You know those emails or texts– They appear to be from a company of great importance to you – your bank, Microsoft, an Antivirus software provider – but your gut is telling you that something is off.
Here are some tips for feeling more confident when handling these messages.
What NOT to do:
- Do not click on any links within the suspicious message, including the “unsubscribe” link. Only unsubscribe from mailing lists that you trust, but are simply no longer interested in.
- Do not preview or download any attachments in a suspicious message.

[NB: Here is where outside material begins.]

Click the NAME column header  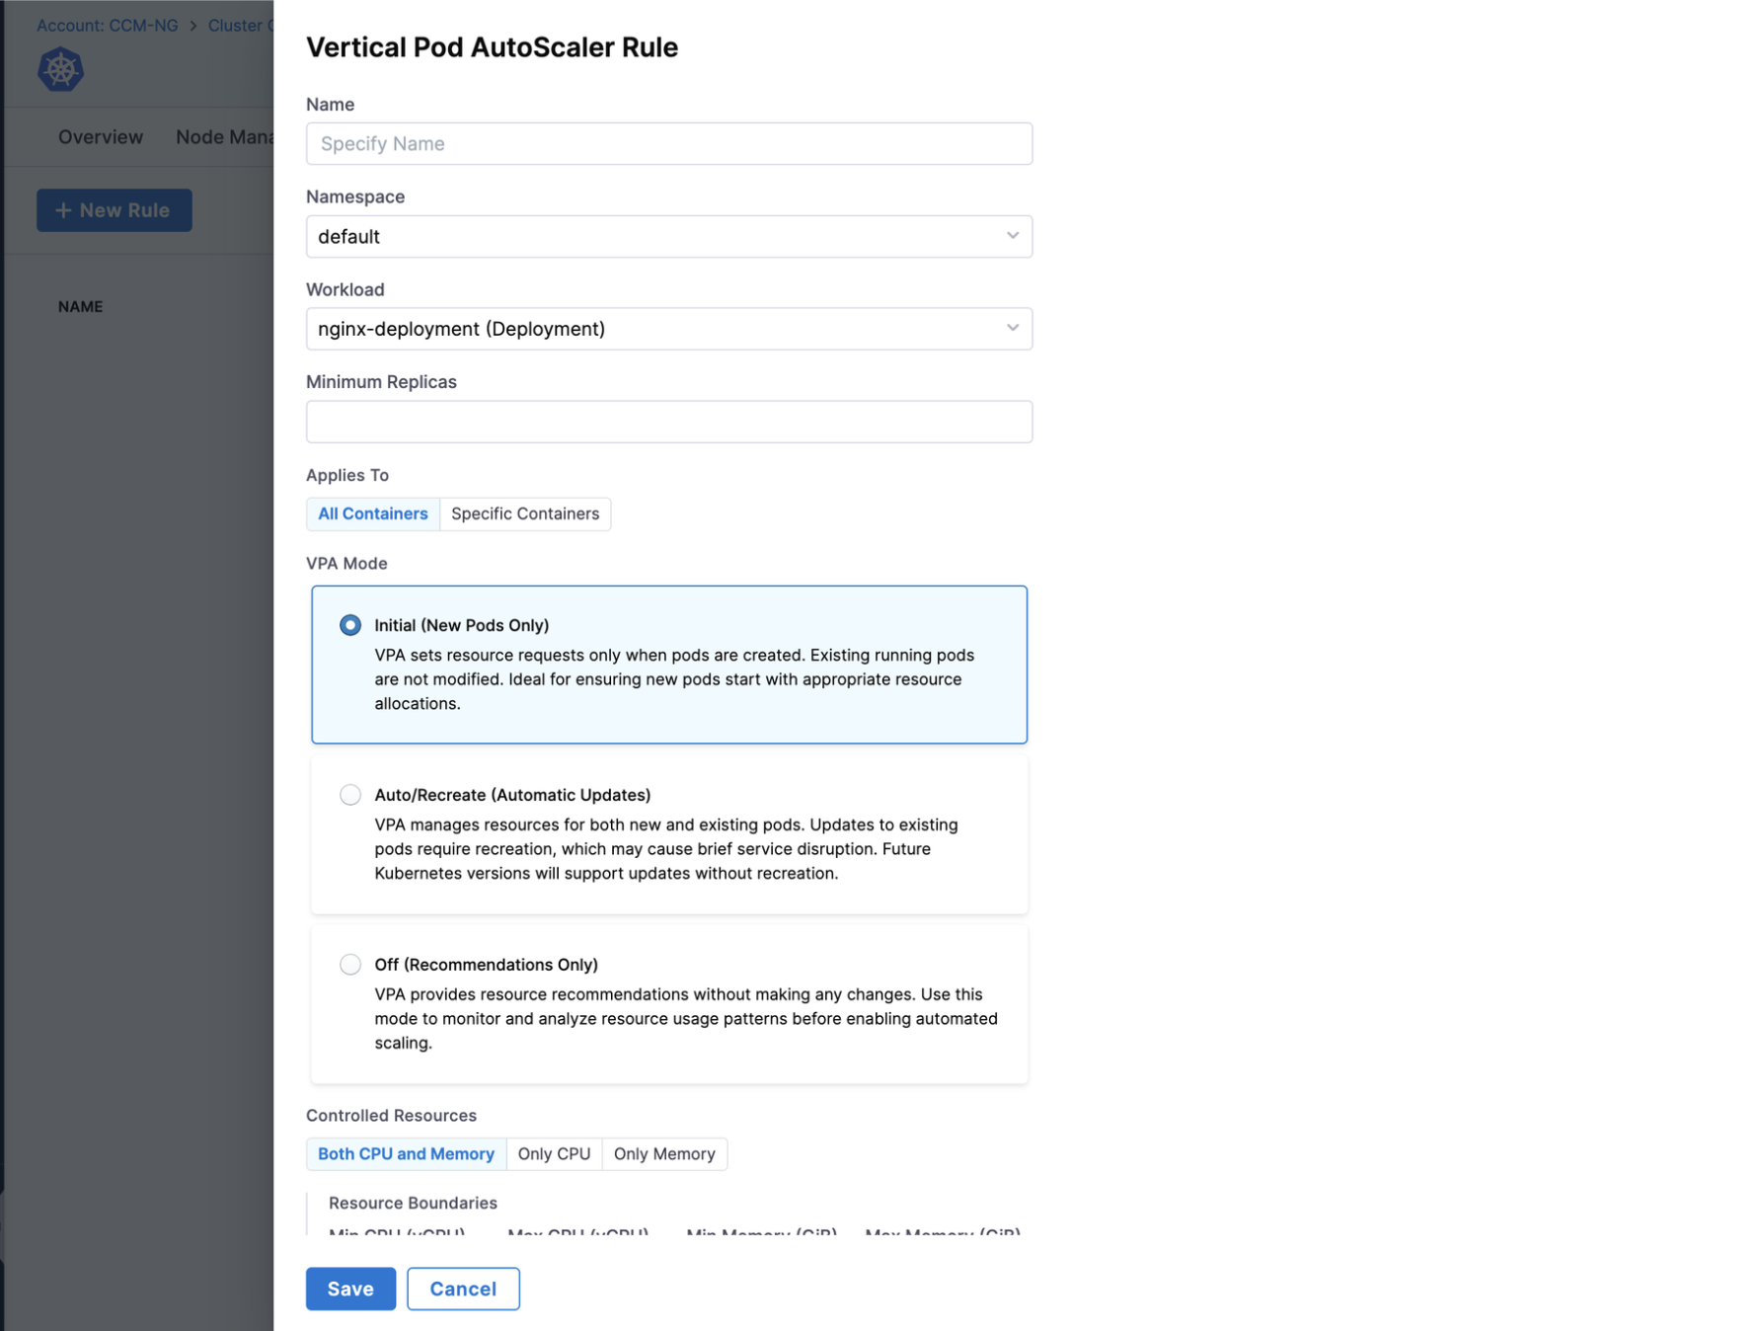(x=81, y=307)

- Do not call any phone numbers in a suspicious message. Only call a customer service number you’ve been provided separately by a trusted source, such as the one on the back of your bank or credit card.
- Do not reply to a suspicious message.
What you SHOULD do:
- Check the sender’s email address. On a computer, hover your mouse/trackpad pointer over the sender’s name to preview the email address that it is coming from, particularly the part after the “@.” Does it match the internet address that you would expect from the organization it claims to be from? If not, your gut instincts were correct – send it straight to the Spam/Junk folder.

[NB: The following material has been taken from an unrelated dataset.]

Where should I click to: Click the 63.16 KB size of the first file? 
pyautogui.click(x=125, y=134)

- Send the message to the Spam or Junk folder that your email provider offers.
- Forward spammy or fraudulent text messages to “SPAM” — “7726.” Here’s how: https://blog.textedly.com/how-to-report-a-spam-text
- Keep good password hygiene, particularly as it relates to your email and financial accounts. This includes not using the same password for multiple accounts. Enable two-factor authentication wherever it is offered.
- Check your credit cards for suspicious charges.